(Stored data)

= Beginning of Section =

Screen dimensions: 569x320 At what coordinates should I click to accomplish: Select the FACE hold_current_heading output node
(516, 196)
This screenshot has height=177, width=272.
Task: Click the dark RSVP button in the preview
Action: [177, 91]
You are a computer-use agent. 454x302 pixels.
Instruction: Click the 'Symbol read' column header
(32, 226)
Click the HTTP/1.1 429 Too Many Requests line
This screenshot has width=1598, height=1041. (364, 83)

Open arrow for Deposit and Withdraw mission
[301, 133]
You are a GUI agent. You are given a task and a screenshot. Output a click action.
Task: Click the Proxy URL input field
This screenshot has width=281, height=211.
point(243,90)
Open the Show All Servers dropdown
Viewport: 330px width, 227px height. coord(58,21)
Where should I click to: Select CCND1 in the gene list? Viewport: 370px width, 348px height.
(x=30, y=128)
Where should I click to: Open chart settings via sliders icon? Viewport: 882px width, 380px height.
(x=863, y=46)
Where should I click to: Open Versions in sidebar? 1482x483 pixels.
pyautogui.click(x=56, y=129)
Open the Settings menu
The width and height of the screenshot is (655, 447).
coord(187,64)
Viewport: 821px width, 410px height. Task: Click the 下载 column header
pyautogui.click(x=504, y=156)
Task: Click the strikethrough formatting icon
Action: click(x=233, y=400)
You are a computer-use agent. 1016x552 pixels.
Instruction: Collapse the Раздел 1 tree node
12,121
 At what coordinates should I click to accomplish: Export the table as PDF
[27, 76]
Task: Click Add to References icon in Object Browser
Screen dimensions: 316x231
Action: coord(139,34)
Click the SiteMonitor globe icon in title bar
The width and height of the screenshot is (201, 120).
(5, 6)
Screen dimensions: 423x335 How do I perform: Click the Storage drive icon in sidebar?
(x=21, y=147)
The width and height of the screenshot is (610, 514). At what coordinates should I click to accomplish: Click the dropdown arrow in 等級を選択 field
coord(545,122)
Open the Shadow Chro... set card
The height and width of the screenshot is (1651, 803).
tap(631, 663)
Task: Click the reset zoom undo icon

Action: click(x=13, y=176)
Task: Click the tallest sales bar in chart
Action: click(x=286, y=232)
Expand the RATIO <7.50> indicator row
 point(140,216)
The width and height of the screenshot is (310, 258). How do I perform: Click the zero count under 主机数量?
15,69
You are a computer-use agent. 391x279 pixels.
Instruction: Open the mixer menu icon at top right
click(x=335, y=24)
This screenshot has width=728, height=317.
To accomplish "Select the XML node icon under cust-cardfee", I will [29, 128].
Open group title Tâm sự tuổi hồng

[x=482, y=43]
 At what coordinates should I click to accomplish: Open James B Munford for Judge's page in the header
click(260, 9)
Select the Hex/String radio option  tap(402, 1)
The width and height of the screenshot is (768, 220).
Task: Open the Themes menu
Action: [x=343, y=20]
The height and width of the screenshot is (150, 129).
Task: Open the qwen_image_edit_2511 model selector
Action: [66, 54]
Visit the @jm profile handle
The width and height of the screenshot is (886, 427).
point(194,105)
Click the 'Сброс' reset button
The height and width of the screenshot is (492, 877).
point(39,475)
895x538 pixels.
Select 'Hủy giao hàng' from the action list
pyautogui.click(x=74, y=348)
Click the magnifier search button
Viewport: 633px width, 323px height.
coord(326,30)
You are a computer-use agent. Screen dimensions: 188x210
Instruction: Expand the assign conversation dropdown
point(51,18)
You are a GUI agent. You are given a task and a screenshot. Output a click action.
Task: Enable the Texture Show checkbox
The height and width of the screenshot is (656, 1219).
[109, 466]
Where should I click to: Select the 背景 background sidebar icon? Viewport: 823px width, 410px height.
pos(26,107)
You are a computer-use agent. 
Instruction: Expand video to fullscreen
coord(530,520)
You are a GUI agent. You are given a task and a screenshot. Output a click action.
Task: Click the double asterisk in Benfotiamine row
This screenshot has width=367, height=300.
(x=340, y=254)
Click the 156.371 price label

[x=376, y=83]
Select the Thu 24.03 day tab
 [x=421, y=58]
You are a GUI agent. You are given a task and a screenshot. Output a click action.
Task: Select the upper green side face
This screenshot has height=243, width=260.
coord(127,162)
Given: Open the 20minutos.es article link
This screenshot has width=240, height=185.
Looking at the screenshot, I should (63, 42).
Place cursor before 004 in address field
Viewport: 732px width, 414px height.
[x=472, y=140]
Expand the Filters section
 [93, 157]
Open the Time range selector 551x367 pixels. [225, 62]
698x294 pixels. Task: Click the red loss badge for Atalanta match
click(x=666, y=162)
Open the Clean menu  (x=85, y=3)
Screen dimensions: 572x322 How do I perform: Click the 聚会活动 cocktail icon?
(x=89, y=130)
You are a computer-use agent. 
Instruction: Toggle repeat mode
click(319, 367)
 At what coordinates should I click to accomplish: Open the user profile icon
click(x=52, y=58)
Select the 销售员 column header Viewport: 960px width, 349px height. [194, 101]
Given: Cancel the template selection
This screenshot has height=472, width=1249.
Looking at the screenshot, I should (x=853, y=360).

= End of Section =

● What to produce:
Without any alteration, repeat each entry shown above.

● Your response:
Screen dimensions: 569x320 At what coordinates should I click to accomplish: Select the FACE hold_current_heading output node
(516, 196)
This screenshot has height=177, width=272.
Task: Click the dark RSVP button in the preview
Action: [177, 91]
You are a computer-use agent. 454x302 pixels.
Instruction: Click the 'Symbol read' column header
(32, 226)
Click the HTTP/1.1 429 Too Many Requests line
This screenshot has width=1598, height=1041. (364, 83)

Open arrow for Deposit and Withdraw mission
[301, 133]
You are a GUI agent. You are given a task and a screenshot. Output a click action.
Task: Click the Proxy URL input field
This screenshot has width=281, height=211.
point(243,90)
Open the Show All Servers dropdown
Viewport: 330px width, 227px height. coord(58,21)
Where should I click to: Select CCND1 in the gene list? Viewport: 370px width, 348px height.
(x=30, y=128)
Where should I click to: Open chart settings via sliders icon? Viewport: 882px width, 380px height.
(x=863, y=46)
Where should I click to: Open Versions in sidebar? 1482x483 pixels.
pyautogui.click(x=56, y=129)
Open the Settings menu
The width and height of the screenshot is (655, 447).
coord(187,64)
Viewport: 821px width, 410px height. Task: Click the 下载 column header
pyautogui.click(x=504, y=156)
Task: Click the strikethrough formatting icon
Action: click(x=233, y=400)
You are a computer-use agent. 1016x552 pixels.
Instruction: Collapse the Раздел 1 tree node
12,121
 At what coordinates should I click to accomplish: Export the table as PDF
[27, 76]
Task: Click Add to References icon in Object Browser
Screen dimensions: 316x231
Action: coord(139,34)
Click the SiteMonitor globe icon in title bar
The width and height of the screenshot is (201, 120).
(5, 6)
Screen dimensions: 423x335 How do I perform: Click the Storage drive icon in sidebar?
(x=21, y=147)
The width and height of the screenshot is (610, 514). At what coordinates should I click to accomplish: Click the dropdown arrow in 等級を選択 field
coord(545,122)
Open the Shadow Chro... set card
The height and width of the screenshot is (1651, 803).
tap(631, 663)
Task: Click the reset zoom undo icon

Action: click(x=13, y=176)
Task: Click the tallest sales bar in chart
Action: click(x=286, y=232)
Expand the RATIO <7.50> indicator row
 point(140,216)
The width and height of the screenshot is (310, 258). How do I perform: Click the zero count under 主机数量?
15,69
You are a computer-use agent. 391x279 pixels.
Instruction: Open the mixer menu icon at top right
click(x=335, y=24)
This screenshot has width=728, height=317.
To accomplish "Select the XML node icon under cust-cardfee", I will [29, 128].
Open group title Tâm sự tuổi hồng

[x=482, y=43]
 At what coordinates should I click to accomplish: Open James B Munford for Judge's page in the header
click(260, 9)
Select the Hex/String radio option  tap(402, 1)
The width and height of the screenshot is (768, 220).
Task: Open the Themes menu
Action: [x=343, y=20]
The height and width of the screenshot is (150, 129).
Task: Open the qwen_image_edit_2511 model selector
Action: [66, 54]
Visit the @jm profile handle
The width and height of the screenshot is (886, 427).
point(194,105)
Click the 'Сброс' reset button
The height and width of the screenshot is (492, 877).
point(39,475)
895x538 pixels.
Select 'Hủy giao hàng' from the action list
pyautogui.click(x=74, y=348)
Click the magnifier search button
Viewport: 633px width, 323px height.
coord(326,30)
You are a computer-use agent. Screen dimensions: 188x210
Instruction: Expand the assign conversation dropdown
point(51,18)
You are a GUI agent. You are given a task and a screenshot. Output a click action.
Task: Enable the Texture Show checkbox
The height and width of the screenshot is (656, 1219).
[109, 466]
Where should I click to: Select the 背景 background sidebar icon? Viewport: 823px width, 410px height.
pos(26,107)
You are a computer-use agent. 
Instruction: Expand video to fullscreen
coord(530,520)
You are a GUI agent. You are given a task and a screenshot. Output a click action.
Task: Click the double asterisk in Benfotiamine row
This screenshot has width=367, height=300.
(x=340, y=254)
Click the 156.371 price label

[x=376, y=83]
Select the Thu 24.03 day tab
 [x=421, y=58]
You are a GUI agent. You are given a task and a screenshot. Output a click action.
Task: Select the upper green side face
This screenshot has height=243, width=260.
coord(127,162)
Given: Open the 20minutos.es article link
This screenshot has width=240, height=185.
Looking at the screenshot, I should (63, 42).
Place cursor before 004 in address field
Viewport: 732px width, 414px height.
[x=472, y=140]
Expand the Filters section
 [93, 157]
Open the Time range selector 551x367 pixels. [225, 62]
698x294 pixels. Task: Click the red loss badge for Atalanta match
click(x=666, y=162)
Open the Clean menu  (x=85, y=3)
Screen dimensions: 572x322 How do I perform: Click the 聚会活动 cocktail icon?
(x=89, y=130)
You are a computer-use agent. 
Instruction: Toggle repeat mode
click(319, 367)
 At what coordinates should I click to accomplish: Open the user profile icon
click(x=52, y=58)
Select the 销售员 column header Viewport: 960px width, 349px height. [194, 101]
Given: Cancel the template selection
This screenshot has height=472, width=1249.
Looking at the screenshot, I should (x=853, y=360).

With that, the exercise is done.